Hillary Clinton has brushed off an array of damaging reports about her email scandal as conspiracy theories which only heightens her untrustworthy image, MSNBC’s Morning Joe panel said Wednesday.
"Her problem is that she’s attacked the New York Times. This was a conspiracy from the New York Times, and now, you know, it's the Inspector General from the intel agencies that doesn't want her to get elected president," host Joe Scarborough said. "Voters aren’t going to buy that."
The Clinton campaign brushed off a report released Tuesday, which contained a letter from the Inspector General alleging that Clinton transmitted information deemed beyond top secret on her private email server.

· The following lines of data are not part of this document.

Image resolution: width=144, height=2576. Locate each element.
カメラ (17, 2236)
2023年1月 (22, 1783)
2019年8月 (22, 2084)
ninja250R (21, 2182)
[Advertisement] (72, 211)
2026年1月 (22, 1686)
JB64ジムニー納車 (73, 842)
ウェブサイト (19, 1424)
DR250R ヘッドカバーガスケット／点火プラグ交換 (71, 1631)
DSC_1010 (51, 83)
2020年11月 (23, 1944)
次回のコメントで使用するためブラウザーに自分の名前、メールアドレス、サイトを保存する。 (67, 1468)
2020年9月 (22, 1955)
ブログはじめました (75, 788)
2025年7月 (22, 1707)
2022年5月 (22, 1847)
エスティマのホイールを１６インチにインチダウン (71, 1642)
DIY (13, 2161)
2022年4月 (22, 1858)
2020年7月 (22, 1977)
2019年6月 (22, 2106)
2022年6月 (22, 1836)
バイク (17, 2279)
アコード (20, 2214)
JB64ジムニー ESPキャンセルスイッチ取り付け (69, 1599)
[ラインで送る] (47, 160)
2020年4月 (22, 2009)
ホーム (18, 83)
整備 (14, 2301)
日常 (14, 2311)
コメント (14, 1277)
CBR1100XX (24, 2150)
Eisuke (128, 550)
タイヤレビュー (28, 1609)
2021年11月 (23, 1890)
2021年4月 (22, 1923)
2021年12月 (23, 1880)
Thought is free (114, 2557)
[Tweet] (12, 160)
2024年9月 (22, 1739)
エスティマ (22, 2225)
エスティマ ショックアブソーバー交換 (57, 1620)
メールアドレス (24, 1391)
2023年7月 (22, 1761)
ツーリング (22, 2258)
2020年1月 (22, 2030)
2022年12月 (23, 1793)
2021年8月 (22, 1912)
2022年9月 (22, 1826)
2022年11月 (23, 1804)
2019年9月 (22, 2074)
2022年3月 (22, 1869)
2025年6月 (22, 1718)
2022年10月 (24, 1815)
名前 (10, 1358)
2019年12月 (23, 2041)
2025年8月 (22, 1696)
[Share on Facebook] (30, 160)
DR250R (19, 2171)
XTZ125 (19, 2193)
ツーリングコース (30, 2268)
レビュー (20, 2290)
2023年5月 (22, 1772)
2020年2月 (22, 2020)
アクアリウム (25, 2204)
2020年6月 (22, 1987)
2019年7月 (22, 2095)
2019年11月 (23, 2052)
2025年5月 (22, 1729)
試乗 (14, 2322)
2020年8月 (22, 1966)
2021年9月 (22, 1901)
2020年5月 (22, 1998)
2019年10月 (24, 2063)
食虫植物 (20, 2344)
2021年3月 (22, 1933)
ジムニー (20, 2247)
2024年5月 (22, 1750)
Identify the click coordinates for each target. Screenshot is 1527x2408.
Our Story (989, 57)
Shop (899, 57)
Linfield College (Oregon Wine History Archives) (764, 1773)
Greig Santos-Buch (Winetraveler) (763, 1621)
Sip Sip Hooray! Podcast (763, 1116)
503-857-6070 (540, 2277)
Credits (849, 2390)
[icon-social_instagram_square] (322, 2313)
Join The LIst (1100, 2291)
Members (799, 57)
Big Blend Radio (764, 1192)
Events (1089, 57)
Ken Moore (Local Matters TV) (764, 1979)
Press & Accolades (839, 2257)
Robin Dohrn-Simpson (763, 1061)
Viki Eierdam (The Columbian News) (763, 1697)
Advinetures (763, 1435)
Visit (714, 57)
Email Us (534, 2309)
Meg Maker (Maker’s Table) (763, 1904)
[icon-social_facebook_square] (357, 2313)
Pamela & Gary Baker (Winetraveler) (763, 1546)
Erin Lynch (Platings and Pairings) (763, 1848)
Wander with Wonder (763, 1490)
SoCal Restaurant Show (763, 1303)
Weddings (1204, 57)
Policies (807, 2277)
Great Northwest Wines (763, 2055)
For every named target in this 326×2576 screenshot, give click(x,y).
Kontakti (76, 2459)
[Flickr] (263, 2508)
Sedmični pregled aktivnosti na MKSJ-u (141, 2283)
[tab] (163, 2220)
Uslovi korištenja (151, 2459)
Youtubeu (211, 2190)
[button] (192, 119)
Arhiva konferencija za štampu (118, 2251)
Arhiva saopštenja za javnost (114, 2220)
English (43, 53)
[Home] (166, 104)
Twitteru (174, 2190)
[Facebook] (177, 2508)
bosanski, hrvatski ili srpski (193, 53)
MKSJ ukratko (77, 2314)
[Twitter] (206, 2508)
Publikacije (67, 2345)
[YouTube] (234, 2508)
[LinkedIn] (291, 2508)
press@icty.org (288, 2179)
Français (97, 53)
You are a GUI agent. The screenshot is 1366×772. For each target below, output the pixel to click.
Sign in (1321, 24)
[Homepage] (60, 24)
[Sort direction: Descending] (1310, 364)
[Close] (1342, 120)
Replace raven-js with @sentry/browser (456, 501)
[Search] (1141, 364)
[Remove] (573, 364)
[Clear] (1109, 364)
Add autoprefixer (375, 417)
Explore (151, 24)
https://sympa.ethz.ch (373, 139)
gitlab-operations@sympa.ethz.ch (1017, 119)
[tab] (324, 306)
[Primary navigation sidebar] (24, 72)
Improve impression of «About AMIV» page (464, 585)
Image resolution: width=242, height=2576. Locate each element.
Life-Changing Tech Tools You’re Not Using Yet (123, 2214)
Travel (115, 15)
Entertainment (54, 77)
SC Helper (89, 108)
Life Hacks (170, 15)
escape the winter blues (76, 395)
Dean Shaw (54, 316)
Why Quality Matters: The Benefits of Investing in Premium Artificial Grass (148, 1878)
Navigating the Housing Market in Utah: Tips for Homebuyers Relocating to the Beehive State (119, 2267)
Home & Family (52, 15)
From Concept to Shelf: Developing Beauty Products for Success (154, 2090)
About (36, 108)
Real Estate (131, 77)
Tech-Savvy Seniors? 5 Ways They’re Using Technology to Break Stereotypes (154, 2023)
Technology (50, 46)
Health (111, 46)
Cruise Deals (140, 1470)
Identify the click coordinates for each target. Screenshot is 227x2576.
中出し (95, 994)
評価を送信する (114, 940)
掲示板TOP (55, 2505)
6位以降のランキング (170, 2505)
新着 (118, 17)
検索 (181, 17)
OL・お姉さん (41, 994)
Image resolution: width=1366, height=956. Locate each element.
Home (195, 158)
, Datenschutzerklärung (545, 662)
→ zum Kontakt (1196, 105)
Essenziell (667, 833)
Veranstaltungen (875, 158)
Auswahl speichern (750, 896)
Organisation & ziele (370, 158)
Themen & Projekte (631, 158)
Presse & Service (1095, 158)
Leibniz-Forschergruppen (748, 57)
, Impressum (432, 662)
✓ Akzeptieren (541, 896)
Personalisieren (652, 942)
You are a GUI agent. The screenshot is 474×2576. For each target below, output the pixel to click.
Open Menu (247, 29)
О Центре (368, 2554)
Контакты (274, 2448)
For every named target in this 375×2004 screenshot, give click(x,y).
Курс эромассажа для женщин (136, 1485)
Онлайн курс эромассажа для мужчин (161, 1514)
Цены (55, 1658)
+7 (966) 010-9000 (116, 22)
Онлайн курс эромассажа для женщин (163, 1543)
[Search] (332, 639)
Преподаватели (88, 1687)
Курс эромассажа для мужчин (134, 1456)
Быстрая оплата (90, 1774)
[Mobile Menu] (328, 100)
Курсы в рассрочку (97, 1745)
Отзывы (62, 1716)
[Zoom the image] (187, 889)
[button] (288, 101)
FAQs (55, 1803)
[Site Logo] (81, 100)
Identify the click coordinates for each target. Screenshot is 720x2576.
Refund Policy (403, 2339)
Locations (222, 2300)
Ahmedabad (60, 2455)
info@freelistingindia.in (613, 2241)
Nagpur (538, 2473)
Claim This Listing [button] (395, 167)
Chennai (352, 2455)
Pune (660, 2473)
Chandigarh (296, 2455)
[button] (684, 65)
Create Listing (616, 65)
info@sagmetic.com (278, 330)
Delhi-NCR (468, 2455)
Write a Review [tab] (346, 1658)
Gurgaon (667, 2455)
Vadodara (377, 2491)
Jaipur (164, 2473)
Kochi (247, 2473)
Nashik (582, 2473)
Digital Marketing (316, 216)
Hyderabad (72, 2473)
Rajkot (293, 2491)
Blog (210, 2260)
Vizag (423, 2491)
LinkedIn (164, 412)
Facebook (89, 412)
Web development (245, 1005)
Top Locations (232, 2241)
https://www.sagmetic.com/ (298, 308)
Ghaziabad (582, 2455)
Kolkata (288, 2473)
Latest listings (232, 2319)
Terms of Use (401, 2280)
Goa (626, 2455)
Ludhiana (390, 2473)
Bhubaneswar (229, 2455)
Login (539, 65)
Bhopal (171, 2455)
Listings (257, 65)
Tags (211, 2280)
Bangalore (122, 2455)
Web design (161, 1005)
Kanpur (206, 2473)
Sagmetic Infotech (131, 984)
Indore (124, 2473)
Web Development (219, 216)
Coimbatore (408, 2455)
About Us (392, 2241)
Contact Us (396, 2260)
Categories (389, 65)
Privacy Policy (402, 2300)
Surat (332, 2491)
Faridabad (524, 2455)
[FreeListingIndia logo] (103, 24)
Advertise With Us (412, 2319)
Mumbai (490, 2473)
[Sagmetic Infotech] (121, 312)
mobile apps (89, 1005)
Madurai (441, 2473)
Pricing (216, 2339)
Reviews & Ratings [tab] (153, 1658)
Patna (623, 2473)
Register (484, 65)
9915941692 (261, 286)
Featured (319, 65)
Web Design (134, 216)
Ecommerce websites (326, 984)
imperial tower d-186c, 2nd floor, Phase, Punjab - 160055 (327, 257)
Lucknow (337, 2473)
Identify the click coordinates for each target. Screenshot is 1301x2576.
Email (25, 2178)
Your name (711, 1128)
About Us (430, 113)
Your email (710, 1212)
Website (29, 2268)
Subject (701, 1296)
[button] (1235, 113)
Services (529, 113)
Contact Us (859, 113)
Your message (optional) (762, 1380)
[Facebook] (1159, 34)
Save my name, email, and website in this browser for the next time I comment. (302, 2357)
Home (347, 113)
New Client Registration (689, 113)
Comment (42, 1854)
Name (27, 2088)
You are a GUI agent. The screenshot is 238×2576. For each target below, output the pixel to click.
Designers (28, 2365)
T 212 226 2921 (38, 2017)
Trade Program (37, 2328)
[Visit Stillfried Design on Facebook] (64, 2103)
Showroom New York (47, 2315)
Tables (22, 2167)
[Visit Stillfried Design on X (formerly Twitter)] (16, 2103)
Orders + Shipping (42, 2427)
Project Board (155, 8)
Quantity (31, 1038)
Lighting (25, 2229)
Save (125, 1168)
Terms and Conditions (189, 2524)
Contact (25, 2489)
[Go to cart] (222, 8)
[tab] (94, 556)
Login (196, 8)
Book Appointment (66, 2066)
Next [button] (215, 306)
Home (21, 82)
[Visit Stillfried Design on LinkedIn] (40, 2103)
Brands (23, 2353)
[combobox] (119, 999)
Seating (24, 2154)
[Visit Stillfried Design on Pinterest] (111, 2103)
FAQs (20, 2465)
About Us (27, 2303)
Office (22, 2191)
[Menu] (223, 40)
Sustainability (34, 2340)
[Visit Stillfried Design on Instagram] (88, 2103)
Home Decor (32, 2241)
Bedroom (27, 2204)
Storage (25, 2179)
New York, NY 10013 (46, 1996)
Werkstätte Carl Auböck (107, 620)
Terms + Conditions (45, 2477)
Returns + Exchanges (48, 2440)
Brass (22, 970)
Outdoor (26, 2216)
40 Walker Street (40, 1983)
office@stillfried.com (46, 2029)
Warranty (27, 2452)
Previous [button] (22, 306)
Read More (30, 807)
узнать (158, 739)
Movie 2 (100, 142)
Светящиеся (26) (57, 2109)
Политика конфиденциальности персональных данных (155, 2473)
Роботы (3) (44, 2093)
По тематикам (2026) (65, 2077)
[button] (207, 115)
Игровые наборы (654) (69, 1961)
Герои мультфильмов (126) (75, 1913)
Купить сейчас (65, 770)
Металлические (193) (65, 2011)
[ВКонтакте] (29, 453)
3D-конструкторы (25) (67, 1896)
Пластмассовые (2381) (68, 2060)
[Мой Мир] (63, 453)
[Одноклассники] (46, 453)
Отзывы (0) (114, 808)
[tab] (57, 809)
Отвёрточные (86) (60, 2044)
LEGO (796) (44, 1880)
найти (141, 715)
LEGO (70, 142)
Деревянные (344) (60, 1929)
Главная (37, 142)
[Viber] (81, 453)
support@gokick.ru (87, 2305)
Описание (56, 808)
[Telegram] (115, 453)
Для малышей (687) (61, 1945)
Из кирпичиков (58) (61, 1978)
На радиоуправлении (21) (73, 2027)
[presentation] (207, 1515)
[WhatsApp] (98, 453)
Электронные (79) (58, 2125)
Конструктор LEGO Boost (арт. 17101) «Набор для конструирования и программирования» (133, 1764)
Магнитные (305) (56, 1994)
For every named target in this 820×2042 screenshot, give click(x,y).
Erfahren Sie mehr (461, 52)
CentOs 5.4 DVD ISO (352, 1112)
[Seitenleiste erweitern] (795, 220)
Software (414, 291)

"It is alarming that the intelligence community IG, working with Republicans in Congress, continues to selectively leak materials in order to resurface the same allegations and try to hurt Hillary Clinton's presidential campaign," Clinton's spokesman Brian Fallon wrote in a statement.
BBC anchor and panelist Katty Kay said that the email scandal raises questions about Clinton’s trustworthiness, but more importantly, it shows that she feels she is above the law.
"Every time it resurfaces, it raises again those issues of not just trustworthy, but is there something about the Clintons or the Clinton campaign that kind of believes they're above the law?" Kay asked. "I think that's what's damaging here to Hillary Clinton. This sense of sort of, they're somehow above the regulations and that they didn't need to do what everyone else would have to do or would’ve had to do in their circumstances."